9.4 Angular Acceleration

The angular acceleration\(\dot{\varvec{\Omega }}\) is promptly obtained by differentiating (9.4) with respect to time

$$\begin{aligned} \begin{aligned} \dot{\varvec{\Omega }}&= \dot{p}\,\mathbf {i}_3 + \dot{q}\,\mathbf {j}_3 + \dot{r}\,\mathbf {k}_3 + \varvec{\Omega }\times \varvec{\Omega }\\&= \dot{p}\,\mathbf {i}_3 + \dot{q}\,\mathbf {j}_3 + \dot{r}\,\mathbf {k}_3 \end{aligned} \end{aligned}$$

(9.15)

where, according to (9.10)

$$\begin{aligned} \begin{aligned} \dot{p}&\simeq \ddot{\phi }- \ddot{\psi }\,\theta - \dot{\psi }\,\dot{\theta }\\\dot{q}&\simeq \ddot{\theta }+ \ddot{\psi }\,\phi + \dot{\psi }\,\dot{\phi }\\\dot{r}&\simeq \ddot{\psi }\end{aligned} \end{aligned}$$

(9.16)

9.5 Vehicle Lateral Velocity

The vehicle lateral velocity v was introduced in (3.1) in the case of negligible roll motion. Now we need to extend that definition when the roll motion is taken into account. This task is not as simple as it may seem. Intuitively, we would like to obtain an expression of v independent of \(\phi \). Therefore, we are looking for a point which, broadly speaking, follows the vehicle motion, without being subject to roll. A point that is like G, except that it does not roll. More precisely, we are looking for the origin \(O_1\) of the reference system \({\mathsf {S}}_1\) in Fig. 9.3, that is a reference system which yaws, but does not pitch and roll.

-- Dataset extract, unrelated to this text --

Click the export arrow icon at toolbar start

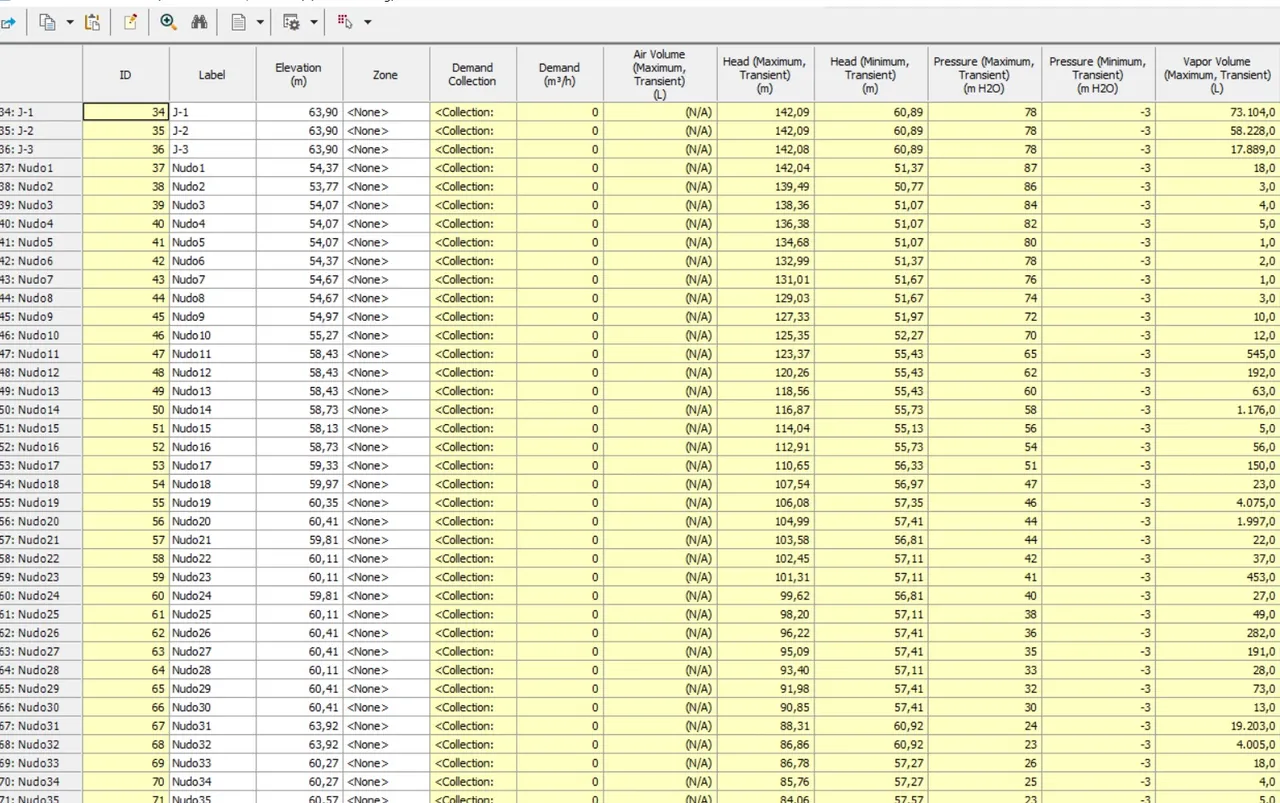[8, 22]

For simplicity, we assume the tires are perfectly rigid in this chapter.

9.5.1 Track Invariant Points

Roll motion is part of vehicle dynamics. However, it is useful to start with a purely kinematic analysis to get an idea of the several effects of roll motion. This kinematic analysis should be seen as a primer for better investigating roll dynamics.

Figure 3.33 shows how to determine the no-roll centers \(Q_i\) for a swing arm suspension and a double wishbone suspension. The same method is applied in Fig. 3.35 to a MacPherson strut. In all these cases, the vehicle is in its reference configuration (no roll). When the vehicle rolls, the no-roll centers \(Q_i\) migrate with respect to the vehicle body. They can be obtained, as shown in Fig. 9.1, using the same procedure of Fig. 3.33, i.e., as the intersection of the two lines passing through points \(A_{ij}\) and \(B_{ij}\).

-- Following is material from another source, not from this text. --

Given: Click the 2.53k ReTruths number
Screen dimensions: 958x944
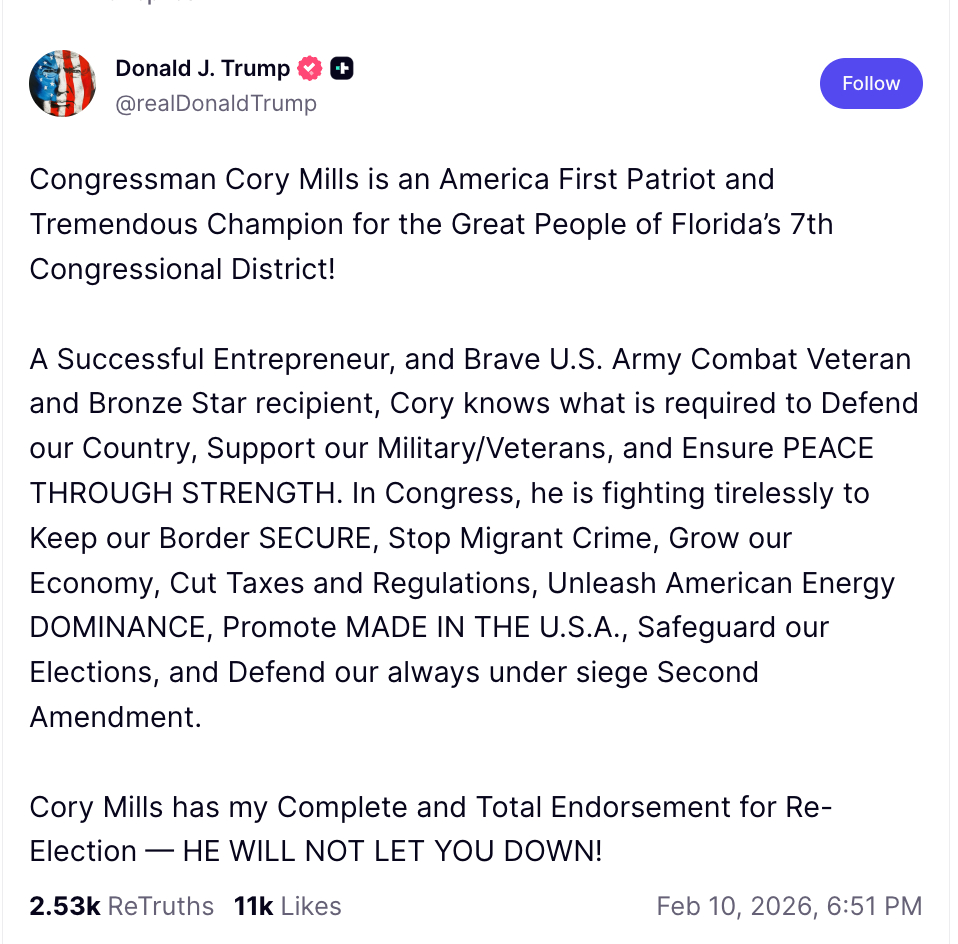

However, determining the current position of \(Q_i\) has little relevance in this context. Much more important are the following definitions.

We define point \(M_1\) as the point of the vehicle body that coincides with \(Q_1\) in the vehicle reference configuration (Fig. 9.1). The same idea, applied to the rear axle, leads to the definition of \(M_2\). These points are called here track invariant points . Let us investigate their properties.

Fig. 9.4

Roll rotations about different points and comparison of the relative contact patch positions

Fig. 9.5

Roll rotations about the track invariant point \(M_i\) for three different suspension layouts (top to bottom): swing arm, MacPherson strut, double wishbone

In Fig. 9.4, the vehicle body is rotated, in turn, by the same roll angle \(\phi \) about three different points, namely \(M_i\), \(T_i\), and \(B_i\). We see that in all cases the track length\(t_i\) is almost constant. However, in general, the two contact patches move sideways with respect to the point (see also [2, p. 400]). The only exception is with point \(M_i\), which remains midway between the two contact patches (see also [4, p. 97]). This is the reason why it has been called track invariant point .

The property that a roll rotation about the track invariant point\(M_i\) does not affect the positions of the tire contact patches with respect to \(M_i\) itself holds true for any suspension type, as shown in Fig. 9.5.⁶

However, the vehicle does not care much about which point we applied the roll rotation. This is demonstrated in Fig. 9.6, where we superimposed the three vehicle rotations shown in Fig. 9.4. They are almost indistinguishable, suggesting that the notion of a roll axisabout which the vehicle rolls is meaningless. For the vehicle, all points between, say, \(T_i\) and \(B_i\) are pretty much equivalent.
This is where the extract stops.